And with that berg of salt, allow me...
I've sometimes thought that Brash appears to display (please note the weasel words there) the external behaviours (and a couple more) of psychopathy.
Leaving aside the stereotypes that run from Lecter to Moriaty, genuine psychopaths are more like HAL 9000, or would be if they weren't really like the Pointy-Haired Boss. Most are in fact, simply incompetent because they're incapable of reading the contextual/political/social signs at all accurately and cannot think in terms of details or the long term.

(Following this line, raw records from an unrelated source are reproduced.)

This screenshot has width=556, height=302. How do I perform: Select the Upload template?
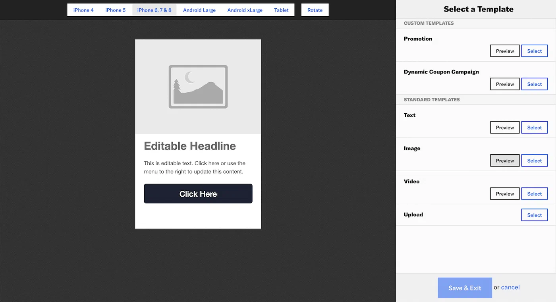point(534,215)
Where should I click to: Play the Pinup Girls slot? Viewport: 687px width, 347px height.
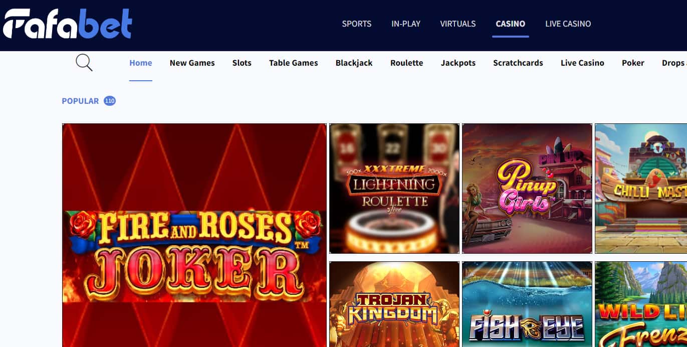click(x=527, y=189)

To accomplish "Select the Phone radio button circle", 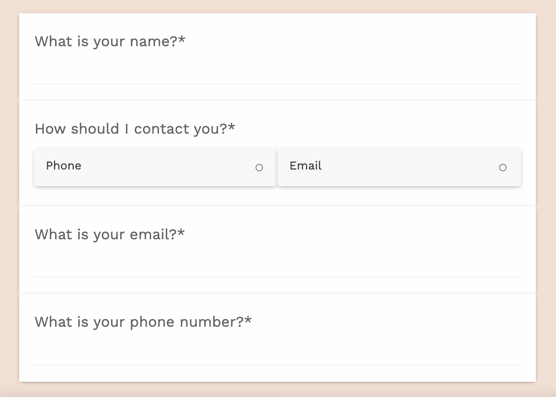I will (259, 168).
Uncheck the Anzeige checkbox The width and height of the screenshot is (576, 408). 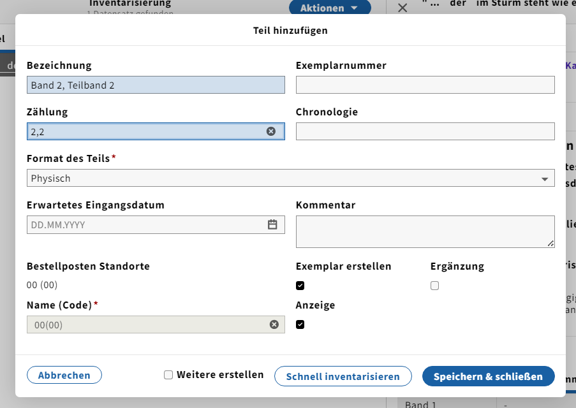300,324
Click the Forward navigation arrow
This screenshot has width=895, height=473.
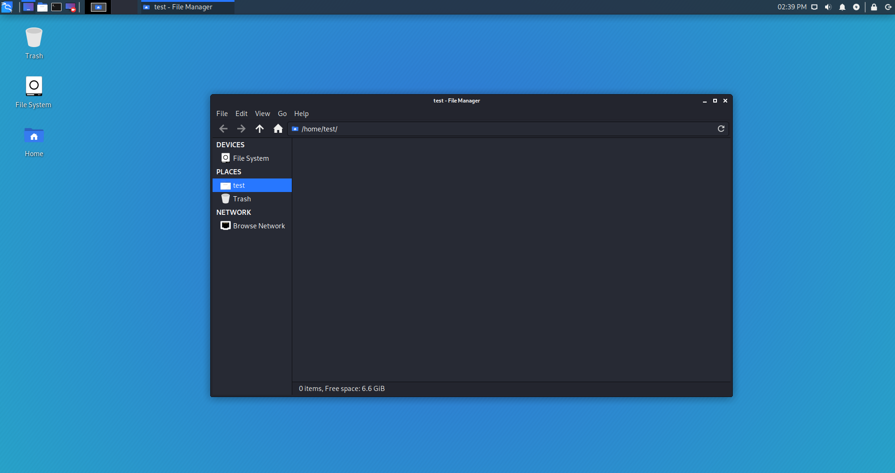pyautogui.click(x=241, y=129)
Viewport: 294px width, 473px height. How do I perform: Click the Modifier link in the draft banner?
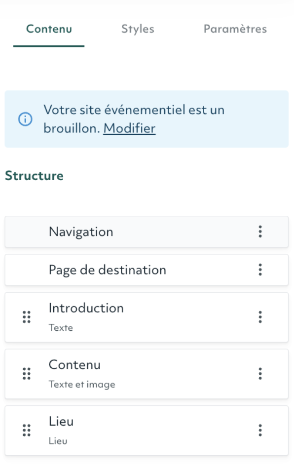tap(129, 128)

I was struck by various points in the PCL-R list - manipulativeness, glibness, lack of remorse, shallowness, lack of empathy, relationship problems etc. OK, that's mean, but in line with a recent doc, The Corporation arguing that corporations, considered as individuals are psychopathic and stirring in a bit of Orwell's essay, 'Shooting an Elephant', which contains the marvellous line, "He wears a mask and his face grows to fit it", I can't help but think that the whole political packaging process is (ooh, another reference) a bed of Procrustes that forces people to act in such ways.
Anyway, some time back I did have a Pro Vice Chancellor who fitted the profile perfectly (for obvious legal reasons, I won't name him). The man was a genial, colourless idiot with a permanent air of self-congratulation which is pretty much expected of anyway who is supposed to embody the amorphous qualities of the executive.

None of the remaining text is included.